Library Blog

Poems, Chiefly Scottish

Tuesday, January 18, 2022

January 25 marks the birthday of Robert Burns (1759-1796), Scotland’s best-loved poet and one known the world over. (If you’re like me, you bellowed out a badly pronounced “Auld Lang Syne” mere weeks ago.) Burns Night is celebrated annually on that date in Scotland and among Scottish folk and their friends everywhere. Burns, of course, wrote primarily in the Scots language, but his work is quite accessible to English-language readers with extra concentration and a dictionary. To help you get in the smeddum (spirit) of Burns Night, here’s a wee owersicht of (a little glance over) the Library’s many Burns-connected buiks. After all, he's just a bittie younger than our institution - and we've been collecting him - well, lang syne.
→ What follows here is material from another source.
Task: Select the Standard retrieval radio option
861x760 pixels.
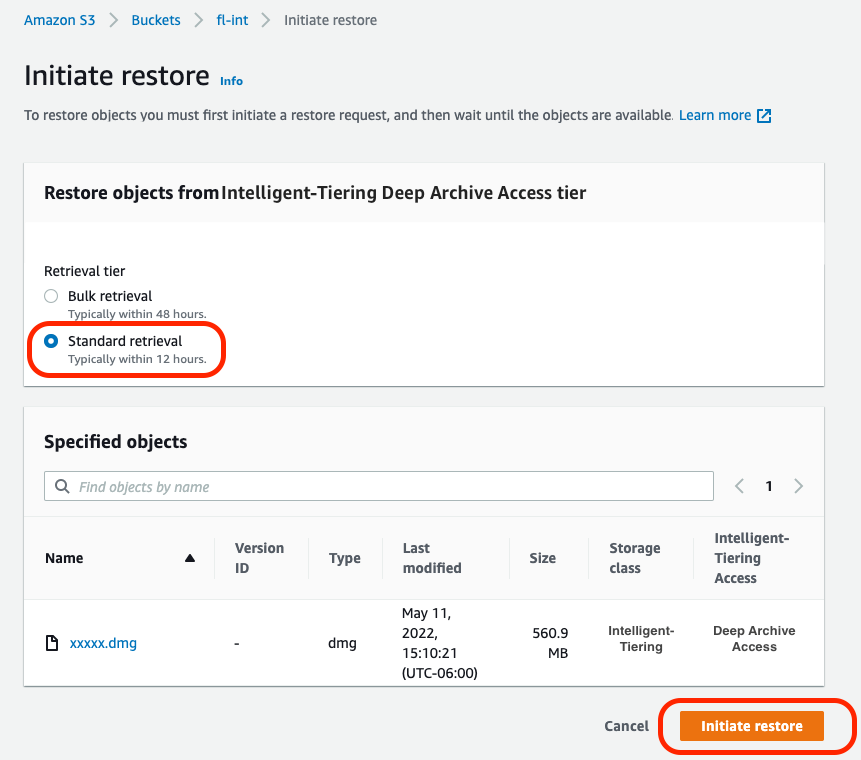Action: [51, 341]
If you simply want to read the poems, head straight to Stack 9 and 821 B (or consult this list first). Editions include the classic complete The Canongate Burnsedited by Andrew Noble and Patrick Scott Hogg, and The Best-Laid Schemes: Selected Poetry & Prose of Robert Burns, edited by Robert Crawford and Christopher MacLachlan and featuring the kenspeckle (famous) "wee, sleekit, cowrin, tim'rous beastie" herself.

The shelves also hold this gorgeous illustrated edition of "The Cotter's Saturday Night."

For just the quickest taste, flip through the Children's Library's Hand In Hand We'll Go, illustrated by Nonny Hogrogian. Alangside wi those, you can dive deep into A Complete Word and Phrase Corcordance to the Poems and Songs of Robert Burns, compiled and edited by J.B. Reid - and pick up a few more delicious Scots words from its glossary, like the useful muckle

Pro tip: take the poems home and read aloud, or listen to some of the braw (beautiful) recordings online – for a start, here’s "To a Louse" read by my favorite Scottish actor, or a bit of "Now Westlin Winds" sung by the gifted Iona Fyfe.

There are biographies, letters, and tributes both to read and to admire, like this gold-leafed volume of The Correspondence Between Burns and Clarinda (a.k.a. Agnes M'Lehose).

The creative "Ploughman Poet" has inspired creative endeavors across genres. John Drinkwater provides a clutch of plays about historical figures, putting Burns between Robert E. Lee and Oliver Cromwell. And these mid-20th-century novels by James Barke offer handsome map endpapers.

One of our special Special Collections volumes is a first Edinburgh edition of Burns' Poems, Chiefly in the Scottish Dialect, published in 1787 and given to the Library in 1941. 

To me, just the look and texture of the ink on the page gives you a feel for Burns' time and place - as with this famous passage.

In fact, our copy is a rarity among rarities, referred to as the "stinking edition" by Burns bibliographer J.W. Egerer - not due to any quality of the book itself, I assure you, but because the close of the famous poem "To a Haggis" misprints the Scots word skinking (meaning "watery") as the common but not cognate English word:

We New Yorkers can make our own mini-Ayrshire pilgrimage by visiting the idealized statue of Burns in Central Park's Literary Walk, as I did on a sunny winter day while writing this post.

Our stacks also contain a pamphlet about the statue's restoration. The text on the sculpted scroll comes from "To Mary In Heaven," and the whole poem can be found in various collections, and here.

If you're now wanting more of Burns' context and leid (language), I highly recommend Billy Kay's Scots: The Mither Tongue, a fascinating history of Scots, its literary treasures, and the politics of its survival.

Cheers for a guid Burns Nicht, ane an aw!